Three year olds can be dickheads. And when they repeatedly do something they’re told not to do, and then hurt themselves, thinking “serves you right” really isn’t an abomination. It’s normal. It’s actually so normal that several comedians have made I stand up routines out of that material… waiting for their kid to finally hurt themselves after being told to stop, or being annoyed when the kid doesn’t hurt themselves free you said “you’ll hurt yourself if you don’t stop.” It’s actually very normal parenting, we all feel a bit of “told you so” whilst helping them up and fixing them and giving them a hug. Grow up.

JanglyBeads · 05/03/2024 18:20

The GP, HV or Early Help can be gateways to therapy for mum though.

OhmygodDont · 05/03/2024 18:21

The oldest nephew is a shit. He will
hit and kick and punch as a way to play and finds it funny. Till it’s not for him. Which I could see as totally a step too far for you. As it is for me and as such I will not engage which that child at all.

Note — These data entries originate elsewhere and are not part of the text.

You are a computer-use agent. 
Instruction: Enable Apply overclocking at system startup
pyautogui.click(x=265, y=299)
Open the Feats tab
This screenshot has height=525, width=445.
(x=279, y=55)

Wholettherabbitsout · 05/03/2024 18:21

Is your 3yr old in nursery? Can you put him at least a few hours a week if he’s not?
What you’re aiming for is to reduce the proportion of negative interactions and increase the proportion of positive interactions. If someone else can do/supervise some of the rough and tumble play that should help.

MyLemonBee · 05/03/2024 18:21

peachgreen · 05/03/2024 18:15

I apologise if I misjudged OP. There are a lot of similarities.

Regardless, my advice is the same: what you’re feeling is not you, it is PND, and you owe it to your children and to yourself to ask for help. You will get it and it will work.

Ok I’m going to say something controversial now. I think we’re really quick to medicalise women for feeling pretty normal feelings.

With newborns some women respond really hard to getting no sleep for months (it’s torture after all) and whacked on antidepressants when actually it’s a pretty normal response to feeling terrible and exhausted and having to give give give to a little being who is often not very grateful.

Equally some toddlers are just mega hard work. Some are sweet little angels who do finger painting and toddle around saying ‘i love you mummy’, others are violent little savages who smash everything in sight, won’t sit still and have tantrums constantly. If your kid is the latter (as my, now adorable son was), believe me, you don’t need to be mentally ill to find their company unbearable.